Saved data entries:
※ ※ ※
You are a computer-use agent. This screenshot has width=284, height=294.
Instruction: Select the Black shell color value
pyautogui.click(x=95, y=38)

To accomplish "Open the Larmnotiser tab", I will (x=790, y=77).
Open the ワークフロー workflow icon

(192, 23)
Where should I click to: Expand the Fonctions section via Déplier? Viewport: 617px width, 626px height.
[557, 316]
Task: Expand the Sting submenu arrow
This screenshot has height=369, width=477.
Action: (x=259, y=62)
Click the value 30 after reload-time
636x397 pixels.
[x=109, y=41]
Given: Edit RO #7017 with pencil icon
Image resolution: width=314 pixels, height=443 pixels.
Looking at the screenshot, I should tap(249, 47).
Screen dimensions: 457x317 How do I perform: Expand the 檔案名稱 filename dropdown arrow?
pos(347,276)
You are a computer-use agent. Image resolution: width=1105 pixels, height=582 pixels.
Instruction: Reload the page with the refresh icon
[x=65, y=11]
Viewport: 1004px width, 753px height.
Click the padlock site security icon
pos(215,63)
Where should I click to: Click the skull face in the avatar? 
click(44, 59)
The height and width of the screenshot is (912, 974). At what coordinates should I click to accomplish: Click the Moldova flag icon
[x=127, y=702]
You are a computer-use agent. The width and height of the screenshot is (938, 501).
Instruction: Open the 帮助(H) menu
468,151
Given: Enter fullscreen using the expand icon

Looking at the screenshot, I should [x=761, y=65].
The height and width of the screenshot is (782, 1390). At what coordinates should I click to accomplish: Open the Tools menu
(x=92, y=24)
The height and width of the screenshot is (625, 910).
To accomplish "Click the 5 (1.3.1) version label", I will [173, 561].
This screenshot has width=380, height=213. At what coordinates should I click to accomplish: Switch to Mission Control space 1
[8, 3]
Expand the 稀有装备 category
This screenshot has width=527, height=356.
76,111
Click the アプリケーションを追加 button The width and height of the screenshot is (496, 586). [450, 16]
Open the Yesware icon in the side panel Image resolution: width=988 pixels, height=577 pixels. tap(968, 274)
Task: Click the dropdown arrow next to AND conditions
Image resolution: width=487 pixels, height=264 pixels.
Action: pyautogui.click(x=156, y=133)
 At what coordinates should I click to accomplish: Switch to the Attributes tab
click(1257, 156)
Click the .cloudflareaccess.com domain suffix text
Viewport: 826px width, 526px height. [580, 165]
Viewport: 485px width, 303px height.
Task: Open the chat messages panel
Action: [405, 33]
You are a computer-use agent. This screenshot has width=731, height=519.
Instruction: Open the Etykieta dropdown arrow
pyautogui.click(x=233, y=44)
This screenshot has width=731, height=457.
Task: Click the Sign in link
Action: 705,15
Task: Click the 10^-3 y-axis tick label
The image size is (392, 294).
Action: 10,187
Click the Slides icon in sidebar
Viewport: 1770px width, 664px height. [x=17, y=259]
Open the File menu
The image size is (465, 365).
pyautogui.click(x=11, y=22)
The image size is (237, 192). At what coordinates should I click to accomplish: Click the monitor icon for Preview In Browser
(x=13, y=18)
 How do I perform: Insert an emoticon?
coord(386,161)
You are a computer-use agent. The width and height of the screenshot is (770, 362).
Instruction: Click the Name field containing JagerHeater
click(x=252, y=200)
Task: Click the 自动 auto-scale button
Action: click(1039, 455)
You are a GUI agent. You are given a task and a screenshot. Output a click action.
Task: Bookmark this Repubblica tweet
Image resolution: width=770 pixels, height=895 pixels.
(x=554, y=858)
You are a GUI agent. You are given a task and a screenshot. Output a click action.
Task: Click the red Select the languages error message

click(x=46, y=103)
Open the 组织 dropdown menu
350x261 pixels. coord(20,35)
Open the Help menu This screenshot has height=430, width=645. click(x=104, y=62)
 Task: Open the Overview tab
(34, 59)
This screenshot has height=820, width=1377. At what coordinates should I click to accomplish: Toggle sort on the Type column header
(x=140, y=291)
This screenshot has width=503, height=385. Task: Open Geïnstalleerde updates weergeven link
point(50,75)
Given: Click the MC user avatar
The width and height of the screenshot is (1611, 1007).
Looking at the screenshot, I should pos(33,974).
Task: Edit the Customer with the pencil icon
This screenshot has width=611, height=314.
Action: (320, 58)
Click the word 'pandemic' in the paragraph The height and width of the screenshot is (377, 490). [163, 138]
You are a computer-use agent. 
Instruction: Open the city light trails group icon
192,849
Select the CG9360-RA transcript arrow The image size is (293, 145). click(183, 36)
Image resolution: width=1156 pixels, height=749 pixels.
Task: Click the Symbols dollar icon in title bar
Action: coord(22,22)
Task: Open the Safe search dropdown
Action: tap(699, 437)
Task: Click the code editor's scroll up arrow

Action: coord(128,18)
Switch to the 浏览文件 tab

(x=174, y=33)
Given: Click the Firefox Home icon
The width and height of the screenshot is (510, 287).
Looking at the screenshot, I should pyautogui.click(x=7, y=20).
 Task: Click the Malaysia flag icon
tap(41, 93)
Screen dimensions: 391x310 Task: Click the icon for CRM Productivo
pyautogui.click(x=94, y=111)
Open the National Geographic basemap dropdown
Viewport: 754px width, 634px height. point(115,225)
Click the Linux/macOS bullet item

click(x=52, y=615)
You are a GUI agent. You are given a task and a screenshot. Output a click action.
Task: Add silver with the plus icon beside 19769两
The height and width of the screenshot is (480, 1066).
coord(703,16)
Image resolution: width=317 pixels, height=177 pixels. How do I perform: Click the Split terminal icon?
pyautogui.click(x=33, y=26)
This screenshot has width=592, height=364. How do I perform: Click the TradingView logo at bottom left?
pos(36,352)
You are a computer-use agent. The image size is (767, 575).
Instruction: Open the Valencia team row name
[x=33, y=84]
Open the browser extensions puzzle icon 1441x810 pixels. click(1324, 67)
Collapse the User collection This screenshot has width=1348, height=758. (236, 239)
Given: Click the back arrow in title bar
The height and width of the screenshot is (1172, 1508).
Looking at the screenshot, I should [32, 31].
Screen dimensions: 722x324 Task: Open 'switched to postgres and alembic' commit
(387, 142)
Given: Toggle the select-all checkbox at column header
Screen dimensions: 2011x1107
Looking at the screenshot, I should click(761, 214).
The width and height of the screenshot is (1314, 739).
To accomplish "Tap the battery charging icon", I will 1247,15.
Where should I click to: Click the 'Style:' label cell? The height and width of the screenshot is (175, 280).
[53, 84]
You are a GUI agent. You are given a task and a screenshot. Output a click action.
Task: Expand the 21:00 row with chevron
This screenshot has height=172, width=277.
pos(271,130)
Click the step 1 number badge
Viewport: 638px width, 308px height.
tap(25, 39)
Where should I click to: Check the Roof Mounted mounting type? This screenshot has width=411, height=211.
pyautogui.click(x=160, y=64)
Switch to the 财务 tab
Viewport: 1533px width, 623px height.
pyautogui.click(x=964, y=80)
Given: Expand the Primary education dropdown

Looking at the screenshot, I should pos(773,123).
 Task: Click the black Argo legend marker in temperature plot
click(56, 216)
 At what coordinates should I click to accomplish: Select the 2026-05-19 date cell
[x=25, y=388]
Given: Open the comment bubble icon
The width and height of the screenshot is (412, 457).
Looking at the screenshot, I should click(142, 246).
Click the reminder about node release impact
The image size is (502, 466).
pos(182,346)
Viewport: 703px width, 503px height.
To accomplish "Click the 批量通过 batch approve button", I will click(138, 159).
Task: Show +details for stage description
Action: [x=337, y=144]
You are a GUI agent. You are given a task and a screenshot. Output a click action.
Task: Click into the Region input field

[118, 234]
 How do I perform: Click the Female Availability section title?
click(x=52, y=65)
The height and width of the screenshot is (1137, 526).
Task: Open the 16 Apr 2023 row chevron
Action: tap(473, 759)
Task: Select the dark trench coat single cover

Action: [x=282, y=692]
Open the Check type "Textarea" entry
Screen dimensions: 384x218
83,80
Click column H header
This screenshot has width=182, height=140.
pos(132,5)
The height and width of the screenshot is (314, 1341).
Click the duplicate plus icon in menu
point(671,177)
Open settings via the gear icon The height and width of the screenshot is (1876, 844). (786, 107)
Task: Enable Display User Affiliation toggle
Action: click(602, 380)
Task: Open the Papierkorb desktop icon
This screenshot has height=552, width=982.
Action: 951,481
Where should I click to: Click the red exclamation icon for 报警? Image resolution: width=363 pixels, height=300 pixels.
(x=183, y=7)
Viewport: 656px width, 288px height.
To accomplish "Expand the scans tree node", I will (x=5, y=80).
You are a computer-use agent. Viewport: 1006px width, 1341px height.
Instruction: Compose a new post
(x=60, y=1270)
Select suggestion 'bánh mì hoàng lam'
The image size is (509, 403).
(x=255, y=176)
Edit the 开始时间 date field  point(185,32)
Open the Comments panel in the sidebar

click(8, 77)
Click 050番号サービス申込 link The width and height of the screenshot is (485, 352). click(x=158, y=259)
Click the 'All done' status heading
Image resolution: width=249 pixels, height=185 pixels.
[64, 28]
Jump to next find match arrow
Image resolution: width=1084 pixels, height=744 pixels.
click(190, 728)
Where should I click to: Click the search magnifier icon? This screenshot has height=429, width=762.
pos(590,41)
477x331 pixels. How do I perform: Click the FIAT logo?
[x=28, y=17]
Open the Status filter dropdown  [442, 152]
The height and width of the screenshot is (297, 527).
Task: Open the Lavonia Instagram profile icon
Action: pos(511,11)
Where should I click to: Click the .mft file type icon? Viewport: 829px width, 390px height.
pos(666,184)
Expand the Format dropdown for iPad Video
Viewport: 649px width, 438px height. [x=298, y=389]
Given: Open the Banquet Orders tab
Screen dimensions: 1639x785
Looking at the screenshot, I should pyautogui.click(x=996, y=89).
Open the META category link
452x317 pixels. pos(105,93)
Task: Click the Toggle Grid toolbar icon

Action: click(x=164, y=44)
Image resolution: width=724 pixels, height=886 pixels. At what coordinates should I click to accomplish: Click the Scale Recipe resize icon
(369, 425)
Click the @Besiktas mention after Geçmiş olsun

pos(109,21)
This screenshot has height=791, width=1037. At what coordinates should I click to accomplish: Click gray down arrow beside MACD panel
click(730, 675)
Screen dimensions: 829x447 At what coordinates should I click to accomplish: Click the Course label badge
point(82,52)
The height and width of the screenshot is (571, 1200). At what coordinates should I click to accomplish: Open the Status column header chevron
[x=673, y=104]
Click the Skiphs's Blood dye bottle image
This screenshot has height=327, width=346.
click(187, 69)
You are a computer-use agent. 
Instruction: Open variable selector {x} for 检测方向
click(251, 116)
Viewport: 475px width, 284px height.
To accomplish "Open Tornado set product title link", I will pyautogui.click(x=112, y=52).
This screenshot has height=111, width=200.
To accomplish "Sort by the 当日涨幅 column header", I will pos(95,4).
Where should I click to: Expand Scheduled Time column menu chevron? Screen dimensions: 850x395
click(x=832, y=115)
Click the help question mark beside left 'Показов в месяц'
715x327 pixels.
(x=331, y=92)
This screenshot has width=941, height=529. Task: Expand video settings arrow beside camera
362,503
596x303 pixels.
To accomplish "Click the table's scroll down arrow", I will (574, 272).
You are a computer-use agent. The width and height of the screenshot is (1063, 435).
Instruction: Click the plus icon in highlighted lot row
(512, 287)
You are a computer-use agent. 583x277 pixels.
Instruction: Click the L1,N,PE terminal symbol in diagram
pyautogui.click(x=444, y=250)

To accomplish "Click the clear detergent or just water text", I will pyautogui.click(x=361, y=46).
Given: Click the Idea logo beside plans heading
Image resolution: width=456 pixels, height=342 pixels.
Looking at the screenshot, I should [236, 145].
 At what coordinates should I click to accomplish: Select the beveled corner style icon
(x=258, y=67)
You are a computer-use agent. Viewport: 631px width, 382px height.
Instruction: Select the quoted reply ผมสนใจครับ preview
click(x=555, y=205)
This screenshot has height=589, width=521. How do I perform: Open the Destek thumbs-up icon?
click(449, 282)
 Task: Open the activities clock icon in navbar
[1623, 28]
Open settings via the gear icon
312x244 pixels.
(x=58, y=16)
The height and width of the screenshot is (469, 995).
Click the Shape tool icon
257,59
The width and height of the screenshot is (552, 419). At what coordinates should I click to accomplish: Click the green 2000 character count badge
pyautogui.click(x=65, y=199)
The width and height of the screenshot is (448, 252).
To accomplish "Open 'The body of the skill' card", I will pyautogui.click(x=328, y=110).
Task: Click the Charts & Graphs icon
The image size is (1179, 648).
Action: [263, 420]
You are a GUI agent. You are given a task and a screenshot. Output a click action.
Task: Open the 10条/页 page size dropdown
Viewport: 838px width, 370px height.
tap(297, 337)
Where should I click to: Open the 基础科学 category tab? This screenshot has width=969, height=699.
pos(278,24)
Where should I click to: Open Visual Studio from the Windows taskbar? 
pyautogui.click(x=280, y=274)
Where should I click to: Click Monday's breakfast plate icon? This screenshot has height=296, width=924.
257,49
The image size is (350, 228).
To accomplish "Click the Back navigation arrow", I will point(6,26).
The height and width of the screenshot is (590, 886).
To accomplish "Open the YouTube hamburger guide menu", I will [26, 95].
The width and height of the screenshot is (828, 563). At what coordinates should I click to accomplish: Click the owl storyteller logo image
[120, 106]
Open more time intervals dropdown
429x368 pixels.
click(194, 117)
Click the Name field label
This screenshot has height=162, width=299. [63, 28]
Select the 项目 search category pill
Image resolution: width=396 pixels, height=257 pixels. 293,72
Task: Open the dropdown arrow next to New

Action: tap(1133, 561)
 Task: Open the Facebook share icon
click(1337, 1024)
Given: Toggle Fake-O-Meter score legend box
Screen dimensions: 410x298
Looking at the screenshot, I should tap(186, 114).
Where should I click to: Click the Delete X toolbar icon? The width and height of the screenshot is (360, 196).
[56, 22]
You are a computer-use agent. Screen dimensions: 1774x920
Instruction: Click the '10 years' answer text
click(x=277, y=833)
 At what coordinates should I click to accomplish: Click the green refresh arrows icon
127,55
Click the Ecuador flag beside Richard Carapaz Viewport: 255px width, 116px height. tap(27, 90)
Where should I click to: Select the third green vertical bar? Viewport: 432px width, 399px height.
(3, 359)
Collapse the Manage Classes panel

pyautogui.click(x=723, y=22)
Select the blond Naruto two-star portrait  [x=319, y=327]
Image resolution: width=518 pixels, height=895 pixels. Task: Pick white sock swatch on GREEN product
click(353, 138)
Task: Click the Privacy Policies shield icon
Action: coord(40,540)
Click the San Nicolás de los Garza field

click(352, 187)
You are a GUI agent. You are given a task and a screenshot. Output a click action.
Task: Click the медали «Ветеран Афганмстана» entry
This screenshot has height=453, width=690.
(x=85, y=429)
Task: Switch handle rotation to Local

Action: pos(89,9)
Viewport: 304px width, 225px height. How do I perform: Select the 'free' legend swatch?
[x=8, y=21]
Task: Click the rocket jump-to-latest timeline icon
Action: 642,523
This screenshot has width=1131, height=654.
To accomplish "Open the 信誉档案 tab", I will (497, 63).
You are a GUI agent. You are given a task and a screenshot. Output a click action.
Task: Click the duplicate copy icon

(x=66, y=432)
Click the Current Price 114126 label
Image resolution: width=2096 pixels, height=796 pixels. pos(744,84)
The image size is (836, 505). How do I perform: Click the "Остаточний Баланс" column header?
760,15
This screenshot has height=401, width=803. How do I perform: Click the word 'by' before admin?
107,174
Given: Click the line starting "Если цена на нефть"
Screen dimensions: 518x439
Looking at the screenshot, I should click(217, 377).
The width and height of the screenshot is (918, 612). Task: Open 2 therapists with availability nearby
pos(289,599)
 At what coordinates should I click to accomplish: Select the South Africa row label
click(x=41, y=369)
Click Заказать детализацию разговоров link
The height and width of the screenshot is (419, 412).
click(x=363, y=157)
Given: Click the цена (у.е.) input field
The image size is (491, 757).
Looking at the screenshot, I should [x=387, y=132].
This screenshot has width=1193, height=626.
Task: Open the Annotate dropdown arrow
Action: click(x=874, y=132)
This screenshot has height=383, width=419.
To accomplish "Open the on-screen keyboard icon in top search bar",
※ ※ ※
### The problem
Using the data above, reproduce exactly the lines between those holding "The image size is (350, 228)." and "Given: Toggle Fake-O-Meter score legend box", inclusive, and no others.

### Solved exercise
The image size is (350, 228).
To accomplish "Click the Back navigation arrow", I will point(6,26).
The height and width of the screenshot is (590, 886).
To accomplish "Open the YouTube hamburger guide menu", I will [26, 95].
The width and height of the screenshot is (828, 563). At what coordinates should I click to accomplish: Click the owl storyteller logo image
[120, 106]
Open more time intervals dropdown
429x368 pixels.
click(194, 117)
Click the Name field label
This screenshot has height=162, width=299. [63, 28]
Select the 项目 search category pill
Image resolution: width=396 pixels, height=257 pixels. 293,72
Task: Open the dropdown arrow next to New

Action: tap(1133, 561)
 Task: Open the Facebook share icon
click(1337, 1024)
Given: Toggle Fake-O-Meter score legend box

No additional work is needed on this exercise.